Мы вышли на набережную Мойки. Шумели юными кронами древние узловатые тополя, припекало солнышко, стройные студентки Текстильного института спешили мимо нас, забросив за спину сумки на ремешках, упоенно вдыхая запахи свежей листвы, нагретой воды и тины. Издалека, с Петроградской, донесся пушечный выстрел – значит, уже полдень.
Мы протопали дальше, вниз по течению. Некий укрытый отштукатуренным желтым забором с полукруглыми нишами, угревшийся в тишине набережной садик, усаженный чахлыми кустами акации и молодыми тополями, привлек наше внимание. Здесь стояло с пяток скамеек, и мы, выбрав ту, что была на солнечной стороне, присели и закурили.

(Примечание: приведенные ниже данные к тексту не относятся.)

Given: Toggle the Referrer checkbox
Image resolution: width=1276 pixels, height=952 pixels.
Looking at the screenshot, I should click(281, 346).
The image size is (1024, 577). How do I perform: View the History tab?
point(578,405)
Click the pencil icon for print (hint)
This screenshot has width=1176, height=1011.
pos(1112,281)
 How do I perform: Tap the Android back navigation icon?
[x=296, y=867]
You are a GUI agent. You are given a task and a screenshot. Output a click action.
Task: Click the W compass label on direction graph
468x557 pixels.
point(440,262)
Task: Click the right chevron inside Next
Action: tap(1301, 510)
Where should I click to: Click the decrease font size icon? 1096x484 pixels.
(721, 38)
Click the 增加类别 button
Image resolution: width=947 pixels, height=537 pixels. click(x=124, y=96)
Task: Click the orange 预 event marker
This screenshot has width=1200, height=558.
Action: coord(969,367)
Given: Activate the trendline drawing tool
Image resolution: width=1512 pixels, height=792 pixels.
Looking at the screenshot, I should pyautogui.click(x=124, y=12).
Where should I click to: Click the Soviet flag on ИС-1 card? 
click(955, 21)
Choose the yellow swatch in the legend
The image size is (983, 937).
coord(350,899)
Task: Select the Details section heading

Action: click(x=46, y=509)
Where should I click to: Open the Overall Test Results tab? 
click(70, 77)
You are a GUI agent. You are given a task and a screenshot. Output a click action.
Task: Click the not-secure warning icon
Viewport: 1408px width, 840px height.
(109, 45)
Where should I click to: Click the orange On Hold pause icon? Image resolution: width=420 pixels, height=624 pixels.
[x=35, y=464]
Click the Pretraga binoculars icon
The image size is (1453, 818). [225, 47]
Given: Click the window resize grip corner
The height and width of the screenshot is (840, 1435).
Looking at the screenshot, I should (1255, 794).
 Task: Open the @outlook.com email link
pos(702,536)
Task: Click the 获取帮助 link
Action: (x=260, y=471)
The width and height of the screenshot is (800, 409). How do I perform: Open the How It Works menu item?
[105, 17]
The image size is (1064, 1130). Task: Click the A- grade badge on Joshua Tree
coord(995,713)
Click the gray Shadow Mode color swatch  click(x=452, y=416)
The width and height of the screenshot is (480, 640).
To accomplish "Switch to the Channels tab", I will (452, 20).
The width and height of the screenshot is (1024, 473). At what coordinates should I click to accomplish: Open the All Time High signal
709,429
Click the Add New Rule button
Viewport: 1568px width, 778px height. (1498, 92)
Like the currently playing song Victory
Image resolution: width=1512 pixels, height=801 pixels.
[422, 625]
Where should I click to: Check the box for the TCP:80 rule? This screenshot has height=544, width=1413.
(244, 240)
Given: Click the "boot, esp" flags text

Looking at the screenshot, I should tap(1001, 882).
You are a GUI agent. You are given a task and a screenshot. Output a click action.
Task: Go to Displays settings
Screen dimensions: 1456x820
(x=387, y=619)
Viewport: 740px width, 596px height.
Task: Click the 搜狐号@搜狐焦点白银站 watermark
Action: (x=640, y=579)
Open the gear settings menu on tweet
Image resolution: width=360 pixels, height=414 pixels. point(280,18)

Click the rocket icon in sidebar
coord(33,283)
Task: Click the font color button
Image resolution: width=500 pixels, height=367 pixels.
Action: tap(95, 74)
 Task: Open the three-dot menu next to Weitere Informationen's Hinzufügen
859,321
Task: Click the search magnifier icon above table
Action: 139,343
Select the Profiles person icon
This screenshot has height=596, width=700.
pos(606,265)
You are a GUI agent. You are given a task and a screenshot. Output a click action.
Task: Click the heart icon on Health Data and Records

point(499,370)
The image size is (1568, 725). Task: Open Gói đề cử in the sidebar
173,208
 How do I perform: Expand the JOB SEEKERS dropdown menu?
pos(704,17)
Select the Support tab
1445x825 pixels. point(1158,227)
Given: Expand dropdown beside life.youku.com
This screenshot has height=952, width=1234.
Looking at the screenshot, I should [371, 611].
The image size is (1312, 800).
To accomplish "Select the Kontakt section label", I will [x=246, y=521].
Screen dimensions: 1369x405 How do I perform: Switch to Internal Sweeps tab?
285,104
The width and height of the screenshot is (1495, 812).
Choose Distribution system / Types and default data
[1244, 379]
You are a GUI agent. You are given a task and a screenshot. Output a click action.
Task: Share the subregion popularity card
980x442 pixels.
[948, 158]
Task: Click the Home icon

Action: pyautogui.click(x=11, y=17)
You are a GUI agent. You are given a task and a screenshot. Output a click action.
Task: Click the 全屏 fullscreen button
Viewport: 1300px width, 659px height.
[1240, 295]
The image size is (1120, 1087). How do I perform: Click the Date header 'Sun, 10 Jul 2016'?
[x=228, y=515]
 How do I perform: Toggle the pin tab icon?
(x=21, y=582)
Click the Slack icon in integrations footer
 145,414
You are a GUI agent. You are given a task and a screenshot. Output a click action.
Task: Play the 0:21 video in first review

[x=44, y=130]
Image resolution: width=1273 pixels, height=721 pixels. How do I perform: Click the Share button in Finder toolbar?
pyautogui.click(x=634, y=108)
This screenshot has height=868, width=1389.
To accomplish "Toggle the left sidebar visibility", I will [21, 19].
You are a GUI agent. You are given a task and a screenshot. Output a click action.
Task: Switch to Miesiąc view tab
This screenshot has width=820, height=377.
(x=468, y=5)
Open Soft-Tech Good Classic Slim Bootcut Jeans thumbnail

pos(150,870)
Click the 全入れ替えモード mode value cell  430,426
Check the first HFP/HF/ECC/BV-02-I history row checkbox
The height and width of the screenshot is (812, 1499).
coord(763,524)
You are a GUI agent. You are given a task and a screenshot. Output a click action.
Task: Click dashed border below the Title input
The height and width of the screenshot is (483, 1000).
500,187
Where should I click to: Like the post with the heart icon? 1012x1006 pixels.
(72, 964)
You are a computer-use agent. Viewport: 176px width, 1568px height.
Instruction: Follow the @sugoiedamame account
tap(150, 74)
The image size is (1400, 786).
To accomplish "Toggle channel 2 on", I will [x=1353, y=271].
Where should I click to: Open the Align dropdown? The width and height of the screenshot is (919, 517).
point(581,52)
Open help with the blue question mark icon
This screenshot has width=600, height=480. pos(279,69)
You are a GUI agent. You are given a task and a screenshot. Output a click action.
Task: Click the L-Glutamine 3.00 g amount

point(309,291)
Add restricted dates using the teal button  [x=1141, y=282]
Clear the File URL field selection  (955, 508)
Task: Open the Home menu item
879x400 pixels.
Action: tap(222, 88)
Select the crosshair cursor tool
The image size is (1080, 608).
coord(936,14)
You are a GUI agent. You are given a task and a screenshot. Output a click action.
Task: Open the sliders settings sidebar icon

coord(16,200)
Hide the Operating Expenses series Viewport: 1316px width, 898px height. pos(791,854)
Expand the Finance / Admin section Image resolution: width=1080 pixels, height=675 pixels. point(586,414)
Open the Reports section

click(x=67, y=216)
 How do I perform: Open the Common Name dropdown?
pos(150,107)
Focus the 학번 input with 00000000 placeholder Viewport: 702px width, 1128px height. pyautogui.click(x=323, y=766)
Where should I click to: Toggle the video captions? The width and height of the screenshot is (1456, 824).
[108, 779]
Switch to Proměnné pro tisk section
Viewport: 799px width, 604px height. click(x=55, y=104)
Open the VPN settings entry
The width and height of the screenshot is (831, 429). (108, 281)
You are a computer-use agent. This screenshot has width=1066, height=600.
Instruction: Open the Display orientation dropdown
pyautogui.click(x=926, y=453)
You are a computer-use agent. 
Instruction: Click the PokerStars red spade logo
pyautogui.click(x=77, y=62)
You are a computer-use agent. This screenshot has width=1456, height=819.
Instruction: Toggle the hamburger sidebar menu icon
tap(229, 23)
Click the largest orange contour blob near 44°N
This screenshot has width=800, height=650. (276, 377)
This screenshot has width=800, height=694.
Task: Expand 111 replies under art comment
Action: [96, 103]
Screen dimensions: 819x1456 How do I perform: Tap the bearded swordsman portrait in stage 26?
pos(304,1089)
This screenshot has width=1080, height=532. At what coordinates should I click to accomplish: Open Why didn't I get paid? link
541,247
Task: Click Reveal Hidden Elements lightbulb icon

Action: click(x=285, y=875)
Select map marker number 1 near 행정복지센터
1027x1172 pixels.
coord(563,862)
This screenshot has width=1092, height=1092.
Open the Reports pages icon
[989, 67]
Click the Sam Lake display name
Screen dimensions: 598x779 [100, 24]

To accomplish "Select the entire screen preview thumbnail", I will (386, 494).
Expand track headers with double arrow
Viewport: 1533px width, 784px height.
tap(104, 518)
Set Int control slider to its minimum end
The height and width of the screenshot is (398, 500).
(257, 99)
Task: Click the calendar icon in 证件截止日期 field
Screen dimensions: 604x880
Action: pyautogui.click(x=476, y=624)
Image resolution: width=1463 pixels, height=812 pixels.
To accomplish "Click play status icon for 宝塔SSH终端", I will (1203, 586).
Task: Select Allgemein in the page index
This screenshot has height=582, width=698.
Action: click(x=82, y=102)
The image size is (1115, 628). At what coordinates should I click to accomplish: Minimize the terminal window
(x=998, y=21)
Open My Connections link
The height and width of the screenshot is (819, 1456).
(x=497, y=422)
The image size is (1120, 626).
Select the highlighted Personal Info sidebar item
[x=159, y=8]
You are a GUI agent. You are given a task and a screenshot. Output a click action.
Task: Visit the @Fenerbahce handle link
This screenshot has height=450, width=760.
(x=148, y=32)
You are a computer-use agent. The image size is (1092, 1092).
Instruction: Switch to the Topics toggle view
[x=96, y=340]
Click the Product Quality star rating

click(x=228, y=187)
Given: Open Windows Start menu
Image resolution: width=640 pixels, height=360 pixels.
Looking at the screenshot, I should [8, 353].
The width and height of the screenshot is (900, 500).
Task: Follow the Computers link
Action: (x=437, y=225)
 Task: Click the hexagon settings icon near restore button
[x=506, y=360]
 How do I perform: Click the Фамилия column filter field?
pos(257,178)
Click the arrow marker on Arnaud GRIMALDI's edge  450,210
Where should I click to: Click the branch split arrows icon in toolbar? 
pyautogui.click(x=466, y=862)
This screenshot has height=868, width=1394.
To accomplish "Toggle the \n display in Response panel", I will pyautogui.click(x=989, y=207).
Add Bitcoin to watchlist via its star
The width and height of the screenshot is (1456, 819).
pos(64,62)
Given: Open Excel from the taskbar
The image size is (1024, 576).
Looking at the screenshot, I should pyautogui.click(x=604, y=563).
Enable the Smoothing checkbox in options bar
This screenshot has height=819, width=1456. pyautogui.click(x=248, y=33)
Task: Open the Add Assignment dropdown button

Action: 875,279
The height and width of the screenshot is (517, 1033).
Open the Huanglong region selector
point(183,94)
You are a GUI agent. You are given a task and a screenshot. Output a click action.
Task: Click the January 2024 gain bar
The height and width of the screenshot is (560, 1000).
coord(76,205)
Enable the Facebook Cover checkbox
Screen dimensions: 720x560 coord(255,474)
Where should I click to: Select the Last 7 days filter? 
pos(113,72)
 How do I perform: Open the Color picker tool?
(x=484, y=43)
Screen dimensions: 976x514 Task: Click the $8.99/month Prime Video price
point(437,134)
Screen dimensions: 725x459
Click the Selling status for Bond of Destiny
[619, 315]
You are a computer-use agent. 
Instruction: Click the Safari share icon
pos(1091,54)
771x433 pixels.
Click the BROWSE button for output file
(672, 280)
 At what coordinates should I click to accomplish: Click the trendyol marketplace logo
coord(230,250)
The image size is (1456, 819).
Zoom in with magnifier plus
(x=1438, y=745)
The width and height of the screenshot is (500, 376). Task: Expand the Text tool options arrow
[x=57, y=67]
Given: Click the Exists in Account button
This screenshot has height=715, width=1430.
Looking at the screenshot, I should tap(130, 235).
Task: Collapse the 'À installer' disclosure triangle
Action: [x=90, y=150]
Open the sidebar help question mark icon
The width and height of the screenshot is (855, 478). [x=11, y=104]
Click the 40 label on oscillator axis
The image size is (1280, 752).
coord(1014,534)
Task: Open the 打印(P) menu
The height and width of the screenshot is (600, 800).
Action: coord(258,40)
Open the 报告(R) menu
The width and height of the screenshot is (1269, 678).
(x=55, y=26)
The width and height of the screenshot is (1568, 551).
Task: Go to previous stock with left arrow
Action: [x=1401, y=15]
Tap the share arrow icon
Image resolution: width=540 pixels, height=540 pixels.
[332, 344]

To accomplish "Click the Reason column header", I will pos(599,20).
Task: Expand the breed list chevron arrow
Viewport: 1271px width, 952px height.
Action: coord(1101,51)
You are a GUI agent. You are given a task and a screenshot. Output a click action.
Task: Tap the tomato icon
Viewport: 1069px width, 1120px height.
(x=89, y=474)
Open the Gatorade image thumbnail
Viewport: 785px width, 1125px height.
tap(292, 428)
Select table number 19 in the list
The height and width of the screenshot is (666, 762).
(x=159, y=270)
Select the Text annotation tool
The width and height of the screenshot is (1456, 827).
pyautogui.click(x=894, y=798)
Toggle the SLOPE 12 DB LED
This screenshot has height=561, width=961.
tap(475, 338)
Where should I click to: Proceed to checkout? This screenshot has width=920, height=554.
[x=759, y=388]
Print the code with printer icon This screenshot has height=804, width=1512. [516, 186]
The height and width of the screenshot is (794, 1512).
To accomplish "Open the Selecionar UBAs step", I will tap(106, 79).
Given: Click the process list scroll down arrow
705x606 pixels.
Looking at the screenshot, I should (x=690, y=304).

– Значит, так, – сказал Кеша. – Сам я родом из Киева, с улицы, извините, Урицкого. Бывать не приходилось?
– Да вроде бы нет.
– Ну, так вот. Места там тихие, слободские. То есть сама-то улица шумная, но чуть свернешь – деревянные домики с галерейками, сады, тишина. Сейчас, говорят, это все разломали… Проторчал я в том вишневом раю до самой срочной службы. Бацал на гитаре помаленьку, винтил какие-то гайки на «Арсенале». Призвали меня в летные войска, а как срок обучения вышел, послали в Египет, на оказание дружеской помощи. Часть наша стояла в пустыне. Первое, что я увидел, когда спрыгнул с грузовика, – лежит египтянин в солдатской форме, прямо средь белой пыли, и тяжело дышит. В него какой-то дурак-новобранец, феллах необстрелянный, случайно из винтовки пальнул. Снял я скатку, подложил ему под голову, водой из фляги лицо обмочил… Тот, чья винтовка выстрелила, молокосос, сидит на корточках, качается из стороны в сторону, что-то поет заунывное. Наши из кузова высыпали, окружили, смотрят со страхом и интересом. Война, мать ее…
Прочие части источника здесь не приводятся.